There has been a huge push for organizations to implement multi-factor authentication (MFA) in their environments, and for good reason! Passwords/Passphrases are the first line of defense but what if a user is phished and provides credentials to an attacker? That’s where MFA can save the day.
MFA forces a user to identify themselves by validating at least two characteristics that are unique to them. These can be:
- Something you know
- Something you have
- Something you are
It’s common to implement two-factor authentication by requiring a password (something you know) and passcode sent to an app on the user’s phone or via token (something you have) to access a system. Requiring more than a username and password to access systems gives an extra layer of protection if credentials are compromised.
While it can provide additional security, MFA is not bullet proof. Users will still need educated on how to use it and when to use caution. If a user gets a notification for MFA that they did not initiate, they should know to whom and how to report it. It is also possible that a phishing email may prompt a user to accept the MFA notification when it is received. Training on phishing and when to/when not to accept an MFA notification is necessary and important.

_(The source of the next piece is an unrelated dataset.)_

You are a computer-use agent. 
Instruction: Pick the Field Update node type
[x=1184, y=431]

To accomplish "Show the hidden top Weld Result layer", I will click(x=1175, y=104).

Implementing MFA across your environment can take time and can be seen as inconvenient by users. However, MFA is becoming an expectation in healthcare organizations as cyber-attacks continue to rise. Many states have started mandating healthcare organizations implement at least a two-factor authentication for some activities. As far as convenience to users, once MFA is implemented on one system it will become second nature. The organization being introduced to MFA will make it easier to implement across the environment!